Keywords: test diagnostique, test clinique, pratique
Introduction
Since the fundamental purpose of any diagnostic test is to help determine whether a patient has or does not have a particular condition,1,2 clinicians should be aware of certain parameters regarding the tests they use if these tests are to be applied most appropriately and effectively in practice. The most basic parameters that need to be established regarding any clinical test are that it demonstrates a sufficient degree of reliability and validity.3–5 If these two important parameters are not met, then the test’s value in assisting clinicians to arrive at a diagnosis, form a treatment plan, or monitor a patient’s progress is questionable.3–5
Reliability refers to the consistency and repeatability of outcomes as measured by the clinical test.3,4 This includes an assessment of whether a test result measured by one examiner would also be obtained by a different examiner performing the test on the same subject at the same time (i.e. inter-examiner agreement) or by the same examiner performing the test on the same subject at a different time (i.e. intra-examiner agreement).3 Validity refers to whether the clinical test is accurate in measuring what it is purporting to measure.3,4,6 Of the three types of validity, only “criterion” validity is relevant to the evaluation of a clinical test.6 This involves the comparison of results obtained from the clinical test to those obtained from a “reference” (i.e. “criterion”) diagnostic test which, although it provides a more accurate assessment of the condition being investigated, is deemed to be too expensive and/or impractical to use routinely in clinical practice. Therefore, most clinical tests are used to classify patients as “positive” or “negative” depending on the presence or absence (respectively) of a particular sign or symptom, which is then presumed to be indicative of the presence or absence of the condition (i.e. a “positive” test result indicates that the patient has the condition). Assessing the validity of a clinical test’s usefulness in this regard requires knowledge of a variety of parameters, all of which are important and must be individually considered by the clinician in order to appropriately interpret the results he/she obtains when performing the test on a patient.5,7 These parameters include the test’s sensitivity, specificity, predictive values, and likelihood ratios.

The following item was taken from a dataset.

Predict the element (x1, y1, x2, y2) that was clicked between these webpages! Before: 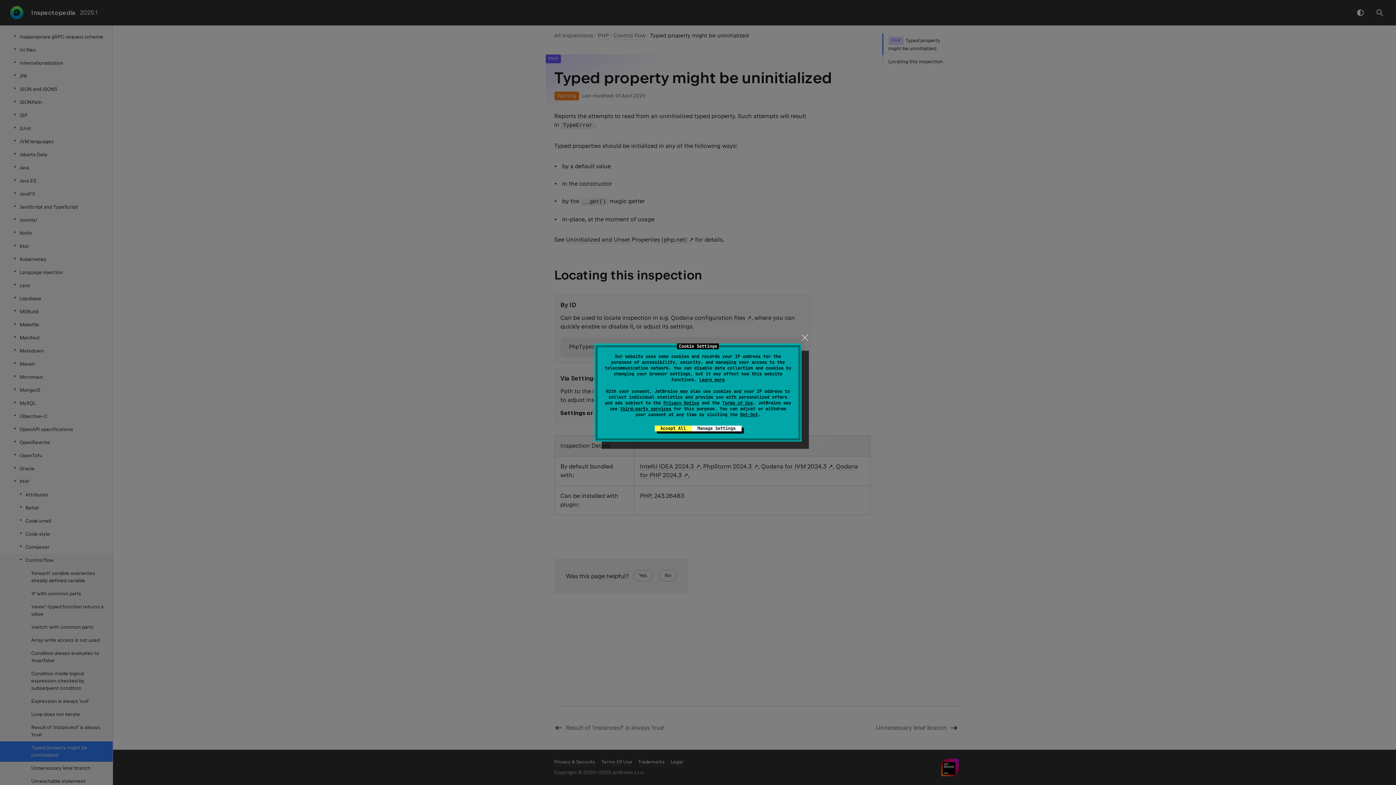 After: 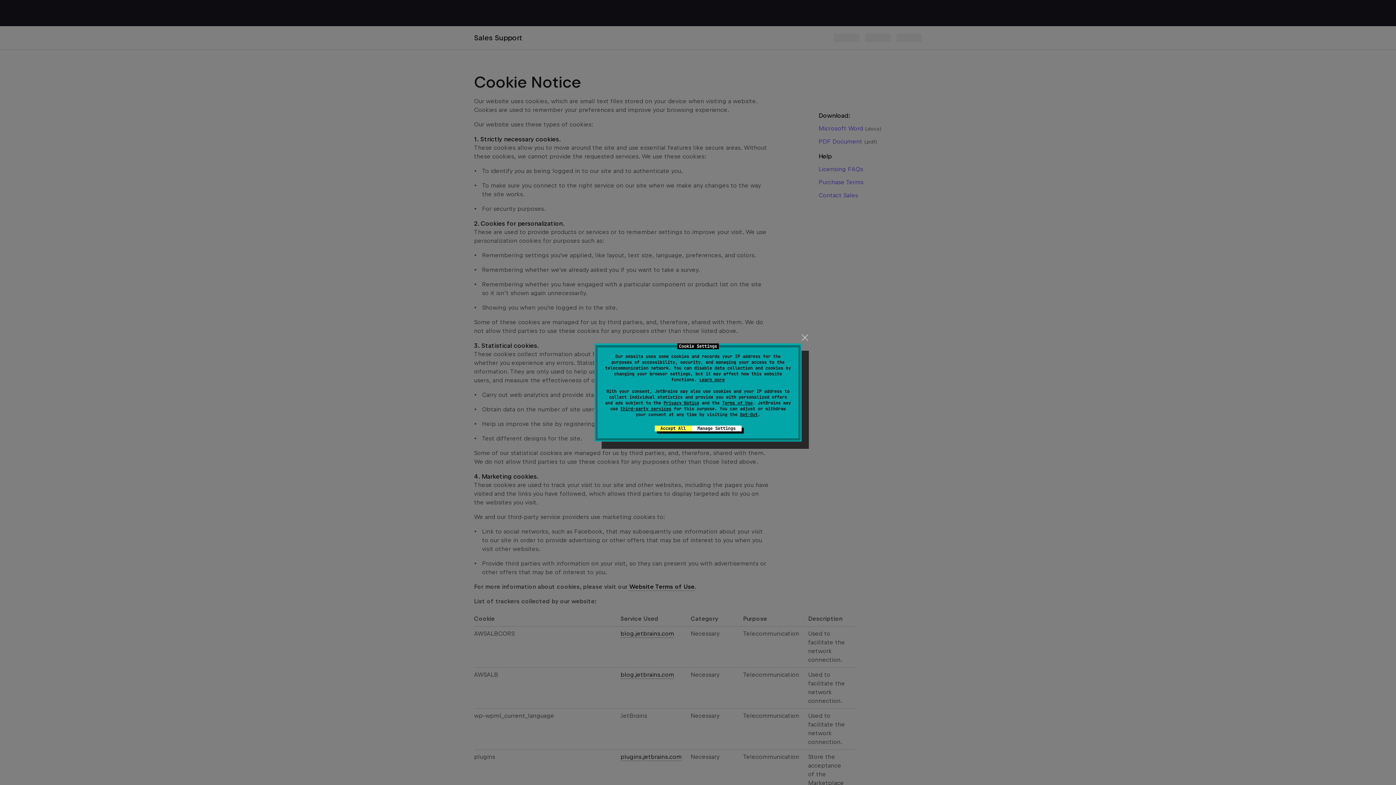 Action: label: Learn more bbox: (699, 377, 725, 382)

The sensitivity of a clinical test is the proportion of subjects with the condition who are correctly identified by the test and provide a “positive” result.1,2,6–8 Thus, if the sensitivity is high, a “negative” test result will effectively rule out the condition.2 The specificity is the proportion of subjects without the condition who are correctly identified by the test and provide a “negative” result.1,2,6–8 Thus, if the specificity is high, a “positive” test result will effectively rule in the condition.2 The positive predictive value is the proportion of subjects with a “positive” test result who are correctly diagnosed, whilst the negative predictive value is the proportion of subjects with a “negative” test result who are correctly diagnosed.1,2,6,8 Since both the condition’s presence (i.e. “present” or “absent”) as well as the test result (i.e. “positive” or “negative”) are categorical in nature, the resulting calculations for these parameters are based on constructing a 2 × 2 contingency table, as illustrated in Figure 1.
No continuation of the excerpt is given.